§ INSTRUCTION
Change "screenshot" to "screen capture" in the entries, starting at the line containing "You are a GUI" and ending at the line containing "pos(193,567)", and give those lines back with nothing else altered. Leave the pictures out of your answer.

§ ITEMS
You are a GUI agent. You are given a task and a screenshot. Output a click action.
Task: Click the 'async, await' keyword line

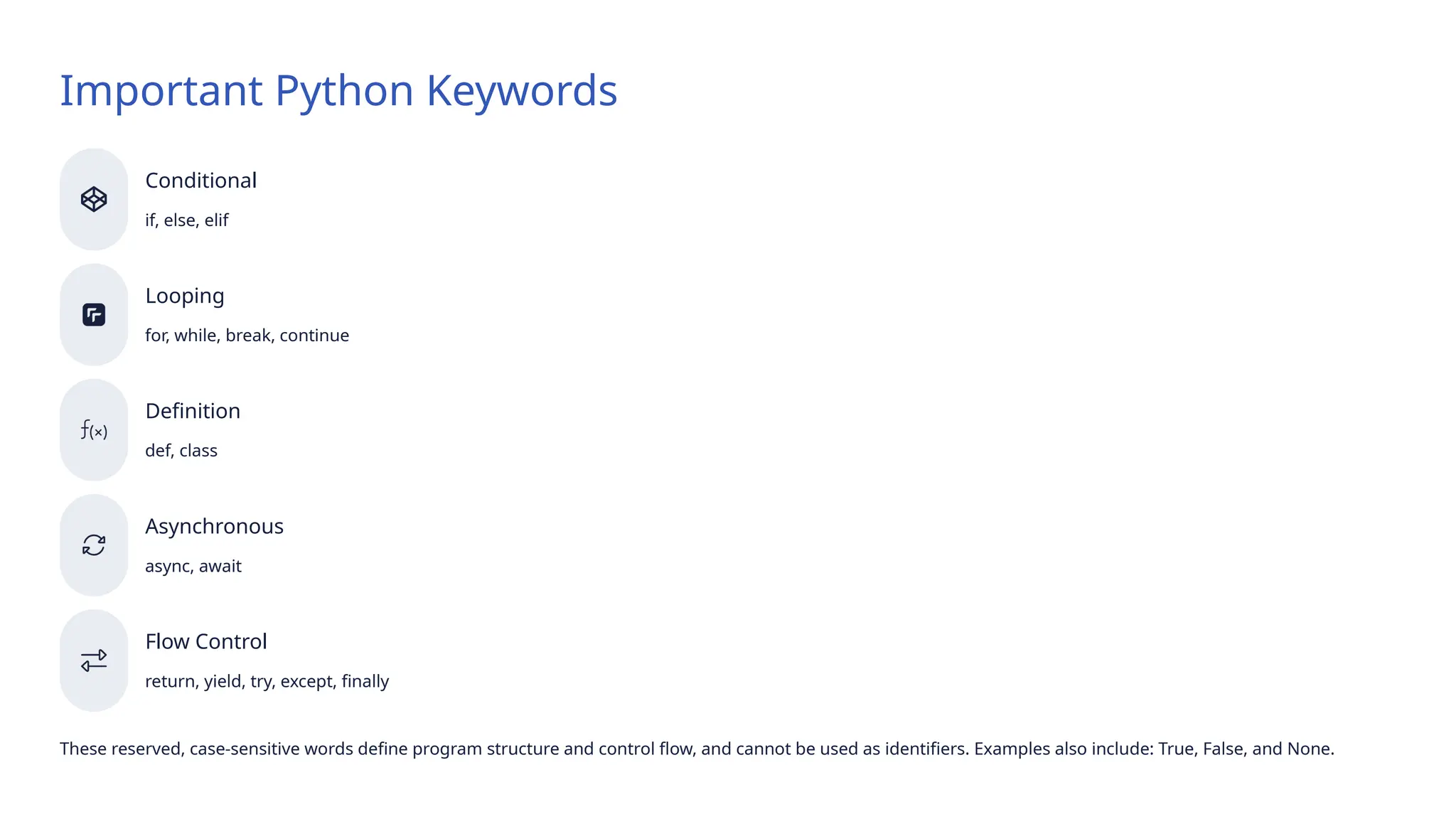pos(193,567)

--

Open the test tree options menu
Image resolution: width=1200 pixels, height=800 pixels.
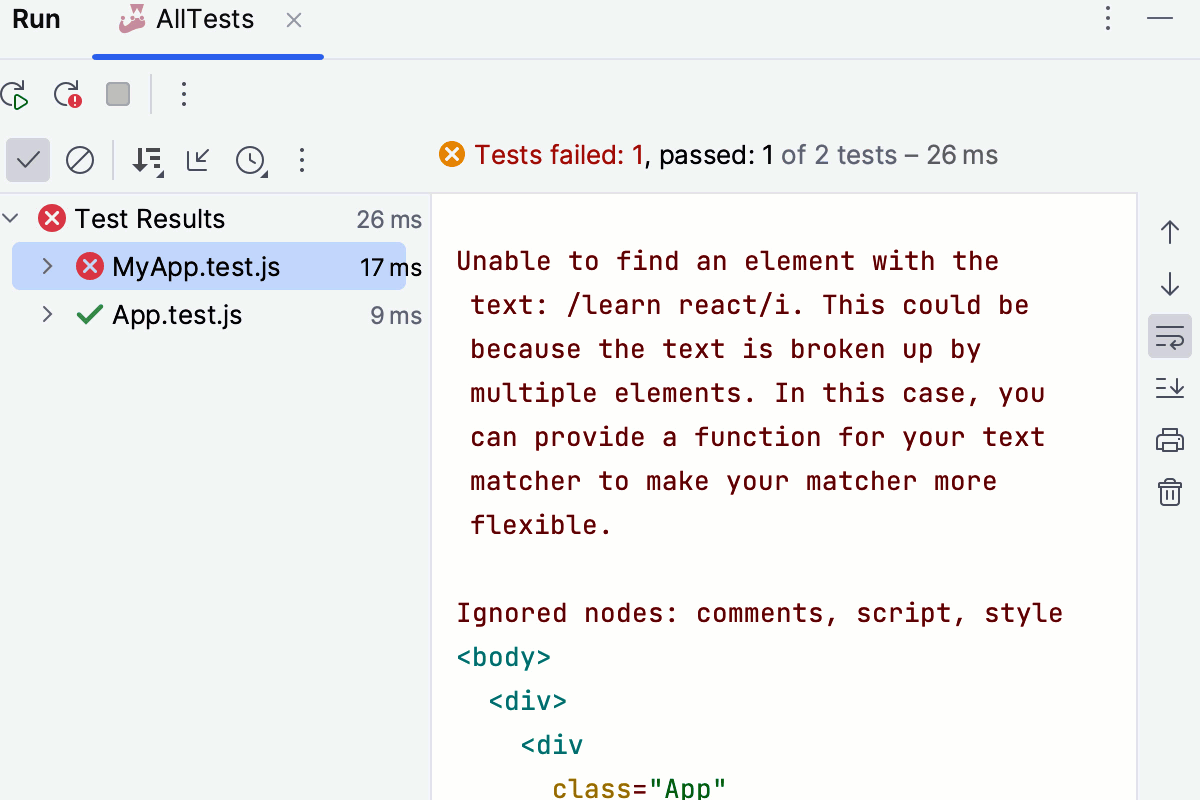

§ CORRECT OUTPUT
You are a GUI agent. You are given a task and a screen capture. Output a click action.
Task: Click the 'async, await' keyword line

pos(193,567)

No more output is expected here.